A while back, I moved from my beautiful house and family in Columbus, Ohio, back home to West Virginia. My friends poked gentle fun at me: the Mountain State suffers a bad rap for poor health, and for the last six years in a row West Virginia came in dead last in a national self-reported survey of well-being. The state is also ravaged by an opioid addiction epidemic, far outpacing any other in overdose deaths. In 2015, for example, one West Virginian was dying of drugs every 12 hours, a staggering number for such a small state.
So why did I move? Because West Virginia is a bright opportunity for me and many others to create meaningful change in health, including impacting the opioid epidemic. We can and will start something here that will echo across the country.
My belief is that the same issues leading to the opioid epidemic are what drives the tremendous cost and disease burden of our country at large. The opioid epidemic is merely a symptom of a much larger crisis, one we as Americans must learn to solve: the crisis of isolation, despair and hopelessness.

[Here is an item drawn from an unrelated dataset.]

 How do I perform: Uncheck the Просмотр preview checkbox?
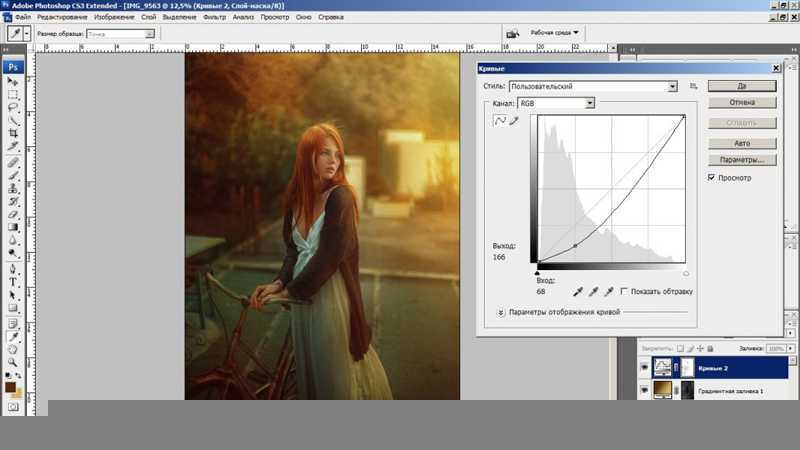click(711, 178)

To begin to understand it, it helps to know a little bit about Dunbar’s Number. Robin Dunbar, an anthropologist, observed that the maximum number of people you can know well is 150. From an evolutionary standpoint, this makes perfect sense. Communities that are big enough to support their members yet small enough to be able to share food and other vital resources traditionally numbered anywhere from 100 to 200 members. And communities are crucial to our wellbeing: irrespective of genus, the most psychologically damaging experience any young creature, human or animal, can have is being separated from the group and abandoned to fend for itself.
And yet, increasingly, more and more of us are, in a way, abandoned and afraid. Large and sheltering communities, the kind Dunbar imagined, have become a rarity, as the structures that once supported them—religious institutions, civic institutions, strong families—were weakened by a host of economic and sociological conditions. Social media and other technologies compound the problem by giving us an inflated sense of social connection, suggesting that we aren’t really isolated with so many friends or followers online.

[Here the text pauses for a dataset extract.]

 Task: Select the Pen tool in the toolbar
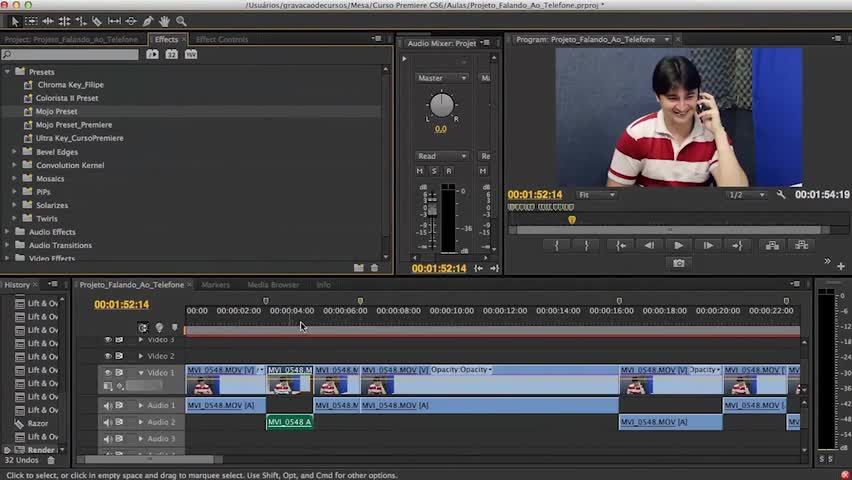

Moreover, much of the messaging we receive makes us feel vulnerable, envious or afraid, further impacting our sense of wellbeing. But the real ties that keep us safe, the ties of family and community and society, are increasingly looser and looser, which is why more and more Americans turn to drugs and other forms of escape. Isolation and despair, not opioids, is our true epidemic.
There’s much science to support this assertion. Anne Case and Angus Deaton, who won the Nobel prize for economics, found that white middle-aged people that are 50 to 55 years old and have a high school education or less are suffering a death rate that rivals the peak of the AIDS epidemic. In contrast, almost every other socioeconomic group experienced enhanced life-spans over the same time period.
They are dying of overdose, suicide and chronic liver disease, all hallmarks of addiction. Recently, these findings have been augmented to show that the underlying reason for this issue is despair and hopelessness.
Thus, it appears that how we see the world and our perception of our community status is critical for our health and our resilience to drugs and to disease.
Which, truly, is an insight that should bring us much hope. A famous New Yorker article written by Atul Gawande, The Hot Spotters, (Jan. 24, 2011) recounted the story of Dr. Jeffrey Brenner, an emergency room physician in Camden, N.J. He studied his hospital’s emergency room visits and was surprised to find that a very few patients were responsible for a majority of the hospital admissions. One patient had 324 hospital admissions. He was a morbidly obese man with substance abuse problems, and a lot of associated medical issues. It didn’t take a brilliant physician to see what was going on: at well over 500 pounds, the man had trouble moving around, and every time he fell, his first call was for an ambulance. The medical attention also provided him with some welcome social interaction, as he had no friends and was largely abandoned by his family. His primary problems, it turned out, were hopelessness and isolation.
Determined to change all that, Dr. Brenner stepped in and did what physicians, sadly, infrequently have the time or the training to do these days—he listened to the patient. Slowly gaining the man’s trust, Dr. Brenner connected him with medical and social services, but most importantly cared about this man. Through this relationship of trust and connection, this man lost weight, exercised, overcame his addiction, and, most importantly, reconnected with his loved ones. The hospital visits stopped soon thereafter. Dr. Brenner was merely living out the old adage that argued that to care for a patient, you first must care about a patient.
The answer to our opioid epidemic, then, is the same as the answer to our increasing health care spending and reduced health and lifespan of our population. It’s a very human and perceptional one. It is predicated on realizing that the problem is connected to our hard-wiring as humans to each other and to our survival.
We need strong connections to others. We need a strong purpose. We need a mindset of gratitude. We need to realize that abundance and prosperity is in mindset, not in bank account. We need communities of love and safety. Building them will involve not only scientists and law enforcement officials and policy makers but every single one of us.
That’s what I moved to West Virginia to help realize, and that’s what each of us must do in the places we call home.